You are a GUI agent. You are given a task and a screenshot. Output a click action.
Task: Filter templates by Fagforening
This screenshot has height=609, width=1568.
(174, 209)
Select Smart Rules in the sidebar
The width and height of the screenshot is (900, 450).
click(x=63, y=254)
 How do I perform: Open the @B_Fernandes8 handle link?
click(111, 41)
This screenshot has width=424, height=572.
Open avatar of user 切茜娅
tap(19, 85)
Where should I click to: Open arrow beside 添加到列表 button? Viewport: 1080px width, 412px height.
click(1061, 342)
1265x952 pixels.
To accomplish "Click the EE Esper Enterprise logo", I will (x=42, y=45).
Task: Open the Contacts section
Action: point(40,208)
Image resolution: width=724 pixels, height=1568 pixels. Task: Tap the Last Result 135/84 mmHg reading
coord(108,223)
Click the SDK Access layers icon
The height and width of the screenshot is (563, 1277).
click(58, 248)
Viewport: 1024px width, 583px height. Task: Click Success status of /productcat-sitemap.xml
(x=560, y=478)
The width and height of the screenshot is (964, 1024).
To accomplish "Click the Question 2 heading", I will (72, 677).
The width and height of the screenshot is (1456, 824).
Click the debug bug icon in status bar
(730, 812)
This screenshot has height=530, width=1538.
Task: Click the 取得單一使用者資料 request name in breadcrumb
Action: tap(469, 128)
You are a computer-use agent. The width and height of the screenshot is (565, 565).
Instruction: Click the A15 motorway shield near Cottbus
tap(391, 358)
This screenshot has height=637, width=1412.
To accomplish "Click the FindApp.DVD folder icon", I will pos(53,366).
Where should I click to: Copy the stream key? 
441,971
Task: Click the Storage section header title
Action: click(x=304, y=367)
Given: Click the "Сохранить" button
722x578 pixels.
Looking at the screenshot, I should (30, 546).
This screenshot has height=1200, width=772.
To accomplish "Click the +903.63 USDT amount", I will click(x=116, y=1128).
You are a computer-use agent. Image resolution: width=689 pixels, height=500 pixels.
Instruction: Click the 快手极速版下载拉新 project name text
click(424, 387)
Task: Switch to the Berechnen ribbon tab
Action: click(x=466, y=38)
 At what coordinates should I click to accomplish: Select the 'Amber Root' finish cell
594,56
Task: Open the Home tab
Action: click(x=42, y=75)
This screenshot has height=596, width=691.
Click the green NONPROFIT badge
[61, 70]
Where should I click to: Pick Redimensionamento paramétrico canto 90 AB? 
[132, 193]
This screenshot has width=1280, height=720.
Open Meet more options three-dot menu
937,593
◇ ◇ ◇
_How to complete this task:_
Return, with nothing added or dropped, the line containing "At what coordinates" and every line after it to the end of the listing above.

_Result:_
 At what coordinates should I click to accomplish: Select the 'Amber Root' finish cell
594,56
Task: Open the Home tab
Action: click(x=42, y=75)
This screenshot has height=596, width=691.
Click the green NONPROFIT badge
[61, 70]
Where should I click to: Pick Redimensionamento paramétrico canto 90 AB? 
[132, 193]
This screenshot has width=1280, height=720.
Open Meet more options three-dot menu
937,593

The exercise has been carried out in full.